* [Problem to work on]
Write out every line below that includes the word "will".

Pixel coordinate grounding data

+++

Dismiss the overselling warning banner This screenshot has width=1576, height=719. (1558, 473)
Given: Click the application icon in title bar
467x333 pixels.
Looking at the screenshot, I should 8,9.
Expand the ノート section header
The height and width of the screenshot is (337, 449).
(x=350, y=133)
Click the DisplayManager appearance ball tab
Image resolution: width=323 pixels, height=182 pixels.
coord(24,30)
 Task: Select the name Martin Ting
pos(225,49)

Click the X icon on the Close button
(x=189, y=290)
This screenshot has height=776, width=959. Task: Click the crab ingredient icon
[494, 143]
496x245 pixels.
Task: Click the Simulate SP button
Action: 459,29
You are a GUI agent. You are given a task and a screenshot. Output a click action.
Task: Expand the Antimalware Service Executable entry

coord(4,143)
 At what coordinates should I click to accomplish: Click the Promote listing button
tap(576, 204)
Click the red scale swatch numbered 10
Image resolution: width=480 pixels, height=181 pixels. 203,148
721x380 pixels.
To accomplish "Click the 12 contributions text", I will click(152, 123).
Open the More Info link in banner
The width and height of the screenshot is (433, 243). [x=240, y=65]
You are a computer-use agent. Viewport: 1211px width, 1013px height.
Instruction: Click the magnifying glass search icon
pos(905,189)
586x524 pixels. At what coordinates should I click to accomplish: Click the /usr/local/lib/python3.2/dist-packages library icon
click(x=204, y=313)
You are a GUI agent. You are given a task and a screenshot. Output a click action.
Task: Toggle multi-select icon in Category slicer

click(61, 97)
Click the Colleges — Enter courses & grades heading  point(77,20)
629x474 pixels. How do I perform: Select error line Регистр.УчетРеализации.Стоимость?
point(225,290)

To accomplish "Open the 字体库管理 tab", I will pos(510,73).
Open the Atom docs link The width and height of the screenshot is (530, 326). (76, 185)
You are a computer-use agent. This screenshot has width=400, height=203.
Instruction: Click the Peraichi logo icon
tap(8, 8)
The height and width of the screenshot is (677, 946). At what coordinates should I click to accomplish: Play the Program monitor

+++

* [Answer to the problem]
To accomplish "Click the 12 contributions text", I will click(152, 123).
To accomplish "Open the 字体库管理 tab", I will pos(510,73).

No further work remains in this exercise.